CHICAGO (CBS) -- It's back to the drawing board for attorneys in the stomach-churning body part brokering case affecting hundreds of Illinois families, thanks to a federal judge who just ground the case to a halt.

Lawyers were trying to reach a plea deal, and to many the judge's call was a surprising move.

RELATED: Some Families Who Say They Are Victims Of A Body Part Brokering Scheme Are Angry They May Not Be Part Of Case | Woman Wants Legislation After Her Father's Body Parts Were Sold In An Alleged Black Market Body Part Brokering Scheme

One man who has been part of CBS 2's coverage wrote a letter to the judge that might have made all the difference.

"Our voices have been silenced. Justice delayed and perhaps even denied," said John Butsch as he read the letter he wrote to U.S. District Judge Paul Borman.

The judge read the letter in open court.

"Your honor, please allow our voices to be recorded and heard," Butsch wrote.

And he did.

The father and son behind the Biological Resource Center of Illinois are facing the feds four years after the FBI's raid of their business.

That's four years Butsch and 289 other Illinois families have spent waiting.

His daughter, Alexandria, and those other families' loved ones' donated body parts are still in an FBI freezer.

"It was like a blow up courtroom," Butsch said.

Donald Greene Sr. is charged with one count of wire fraud, which carries a possible 20-year sentence, but federal prosecutors recommended 21 to 27 months in the plea deal.

Greene's son is charged with misprision of a felony. He is accused of concealing the crime, which carries a possible three-year sentence, but probation was recommended.

"The judge said, 'There's no restitution is here? No, that's not going to fly,'" Butsch said.

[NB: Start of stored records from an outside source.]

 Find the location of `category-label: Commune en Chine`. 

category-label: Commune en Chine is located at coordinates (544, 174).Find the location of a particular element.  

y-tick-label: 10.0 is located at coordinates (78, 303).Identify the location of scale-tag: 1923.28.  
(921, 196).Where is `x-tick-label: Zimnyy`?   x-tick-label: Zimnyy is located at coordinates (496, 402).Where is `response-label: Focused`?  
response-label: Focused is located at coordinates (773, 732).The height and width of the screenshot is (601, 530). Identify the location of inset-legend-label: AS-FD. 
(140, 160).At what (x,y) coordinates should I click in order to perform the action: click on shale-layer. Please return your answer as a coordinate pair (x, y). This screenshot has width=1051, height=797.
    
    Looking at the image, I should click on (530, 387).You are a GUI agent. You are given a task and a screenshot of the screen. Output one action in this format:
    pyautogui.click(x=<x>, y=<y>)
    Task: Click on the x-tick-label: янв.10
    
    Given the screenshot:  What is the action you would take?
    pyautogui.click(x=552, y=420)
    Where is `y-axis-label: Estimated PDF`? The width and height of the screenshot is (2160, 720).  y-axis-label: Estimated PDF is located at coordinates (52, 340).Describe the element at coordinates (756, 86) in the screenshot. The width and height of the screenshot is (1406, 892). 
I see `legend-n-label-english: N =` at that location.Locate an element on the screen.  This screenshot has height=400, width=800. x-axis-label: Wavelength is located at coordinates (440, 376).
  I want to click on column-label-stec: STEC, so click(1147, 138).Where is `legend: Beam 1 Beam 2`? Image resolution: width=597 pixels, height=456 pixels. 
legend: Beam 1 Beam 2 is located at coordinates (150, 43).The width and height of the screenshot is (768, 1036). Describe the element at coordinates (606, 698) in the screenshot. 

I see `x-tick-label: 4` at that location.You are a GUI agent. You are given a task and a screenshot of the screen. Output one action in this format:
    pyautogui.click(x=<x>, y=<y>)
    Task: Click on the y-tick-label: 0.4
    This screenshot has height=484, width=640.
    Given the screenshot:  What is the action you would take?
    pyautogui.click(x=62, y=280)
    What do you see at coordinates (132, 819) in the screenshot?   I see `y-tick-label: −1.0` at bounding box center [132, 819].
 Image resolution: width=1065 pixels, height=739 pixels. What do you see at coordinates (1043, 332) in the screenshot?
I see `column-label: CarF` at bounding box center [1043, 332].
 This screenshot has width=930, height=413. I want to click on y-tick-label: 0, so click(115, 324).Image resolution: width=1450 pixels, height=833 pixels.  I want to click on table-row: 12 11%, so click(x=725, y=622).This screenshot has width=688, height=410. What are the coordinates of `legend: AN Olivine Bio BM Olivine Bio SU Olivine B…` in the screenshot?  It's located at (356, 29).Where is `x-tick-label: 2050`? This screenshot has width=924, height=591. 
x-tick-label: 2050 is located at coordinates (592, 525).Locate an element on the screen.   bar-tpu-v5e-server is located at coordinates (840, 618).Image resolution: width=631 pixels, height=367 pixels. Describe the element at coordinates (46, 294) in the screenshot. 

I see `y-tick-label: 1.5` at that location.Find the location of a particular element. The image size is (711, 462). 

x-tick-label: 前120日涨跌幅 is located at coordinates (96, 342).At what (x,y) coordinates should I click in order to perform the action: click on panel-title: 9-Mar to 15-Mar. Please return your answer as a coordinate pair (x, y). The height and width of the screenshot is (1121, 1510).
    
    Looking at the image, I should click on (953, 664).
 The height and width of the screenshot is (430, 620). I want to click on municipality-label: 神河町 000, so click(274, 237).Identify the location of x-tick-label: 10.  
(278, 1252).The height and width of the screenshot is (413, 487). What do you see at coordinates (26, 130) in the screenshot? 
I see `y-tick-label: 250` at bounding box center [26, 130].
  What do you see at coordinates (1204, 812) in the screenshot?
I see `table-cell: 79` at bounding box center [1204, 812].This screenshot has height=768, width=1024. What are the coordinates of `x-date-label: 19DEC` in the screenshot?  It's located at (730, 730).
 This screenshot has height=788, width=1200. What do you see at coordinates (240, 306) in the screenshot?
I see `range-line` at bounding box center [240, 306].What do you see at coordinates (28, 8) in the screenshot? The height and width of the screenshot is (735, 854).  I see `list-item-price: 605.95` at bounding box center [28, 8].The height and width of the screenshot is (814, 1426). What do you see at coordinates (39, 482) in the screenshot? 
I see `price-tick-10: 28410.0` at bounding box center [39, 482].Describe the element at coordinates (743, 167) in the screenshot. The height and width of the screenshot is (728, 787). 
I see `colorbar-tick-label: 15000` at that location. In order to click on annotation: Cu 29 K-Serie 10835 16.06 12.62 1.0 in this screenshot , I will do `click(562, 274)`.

Borman threw that plea deal out and told both sides to look at a new one, with a brief on the standing of the families.

A spokesperson for the United States Attorney's Office told CBS 2, "The government's filing will also address the victims' rights statutes and how the law applies or does not apply in relation to the individuals whose loved ones' body parts are being held by the FBI."

"I feel heard, but there's more to be said," Butsch said.

Borman also asked about a possible conflict of interest in the case, since both of the Greenes are represented by the same attorney.

The case is delayed for three weeks with a status conference set for July 22.